»»
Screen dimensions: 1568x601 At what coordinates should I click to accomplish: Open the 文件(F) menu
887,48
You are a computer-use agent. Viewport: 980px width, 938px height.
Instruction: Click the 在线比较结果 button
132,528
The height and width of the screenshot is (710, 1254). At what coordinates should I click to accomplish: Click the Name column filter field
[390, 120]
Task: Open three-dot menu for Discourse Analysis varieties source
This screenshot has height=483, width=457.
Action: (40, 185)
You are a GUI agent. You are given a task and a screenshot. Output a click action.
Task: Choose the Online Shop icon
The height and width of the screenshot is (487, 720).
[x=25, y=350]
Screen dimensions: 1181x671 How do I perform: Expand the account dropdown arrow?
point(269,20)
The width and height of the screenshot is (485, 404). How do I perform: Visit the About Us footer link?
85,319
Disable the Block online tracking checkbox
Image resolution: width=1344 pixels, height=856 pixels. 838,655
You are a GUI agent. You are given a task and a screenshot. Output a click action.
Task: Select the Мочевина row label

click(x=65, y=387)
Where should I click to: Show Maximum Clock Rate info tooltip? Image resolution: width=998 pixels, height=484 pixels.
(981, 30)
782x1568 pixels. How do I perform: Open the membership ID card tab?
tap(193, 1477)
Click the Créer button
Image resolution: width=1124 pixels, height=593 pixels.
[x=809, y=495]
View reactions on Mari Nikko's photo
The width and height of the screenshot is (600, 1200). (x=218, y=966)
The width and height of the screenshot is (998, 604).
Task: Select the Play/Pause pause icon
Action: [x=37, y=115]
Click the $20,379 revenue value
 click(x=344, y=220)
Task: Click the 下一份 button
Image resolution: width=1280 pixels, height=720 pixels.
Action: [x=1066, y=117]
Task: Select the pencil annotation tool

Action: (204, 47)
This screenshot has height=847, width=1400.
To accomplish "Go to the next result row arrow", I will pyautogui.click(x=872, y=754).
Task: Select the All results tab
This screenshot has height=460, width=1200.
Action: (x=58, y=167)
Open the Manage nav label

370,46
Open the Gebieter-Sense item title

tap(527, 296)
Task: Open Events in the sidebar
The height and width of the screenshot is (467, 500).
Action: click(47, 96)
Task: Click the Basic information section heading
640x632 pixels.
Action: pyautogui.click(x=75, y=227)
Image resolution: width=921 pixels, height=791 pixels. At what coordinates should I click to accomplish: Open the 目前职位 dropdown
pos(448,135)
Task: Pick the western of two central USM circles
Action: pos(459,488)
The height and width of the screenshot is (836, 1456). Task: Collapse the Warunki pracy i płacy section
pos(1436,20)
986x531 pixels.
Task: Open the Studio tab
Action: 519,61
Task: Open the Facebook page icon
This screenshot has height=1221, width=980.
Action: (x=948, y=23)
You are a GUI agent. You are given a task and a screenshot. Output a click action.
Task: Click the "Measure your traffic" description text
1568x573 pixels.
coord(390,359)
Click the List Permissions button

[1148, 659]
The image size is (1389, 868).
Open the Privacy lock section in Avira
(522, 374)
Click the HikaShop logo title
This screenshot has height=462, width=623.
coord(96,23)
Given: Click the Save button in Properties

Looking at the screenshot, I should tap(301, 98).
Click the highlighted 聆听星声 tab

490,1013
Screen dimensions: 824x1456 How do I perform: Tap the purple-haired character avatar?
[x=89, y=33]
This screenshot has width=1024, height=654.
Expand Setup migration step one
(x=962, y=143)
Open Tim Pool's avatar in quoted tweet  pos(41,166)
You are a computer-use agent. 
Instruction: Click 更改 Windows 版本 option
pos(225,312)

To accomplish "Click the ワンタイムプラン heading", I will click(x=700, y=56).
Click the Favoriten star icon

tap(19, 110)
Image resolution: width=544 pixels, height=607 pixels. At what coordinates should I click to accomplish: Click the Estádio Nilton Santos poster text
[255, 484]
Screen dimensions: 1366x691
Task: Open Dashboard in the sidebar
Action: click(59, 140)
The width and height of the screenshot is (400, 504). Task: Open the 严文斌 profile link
««
**Your objective:** Some lines of the records above contain the word "computer". How many are there? Reply with the number alone.

**Solution:** 2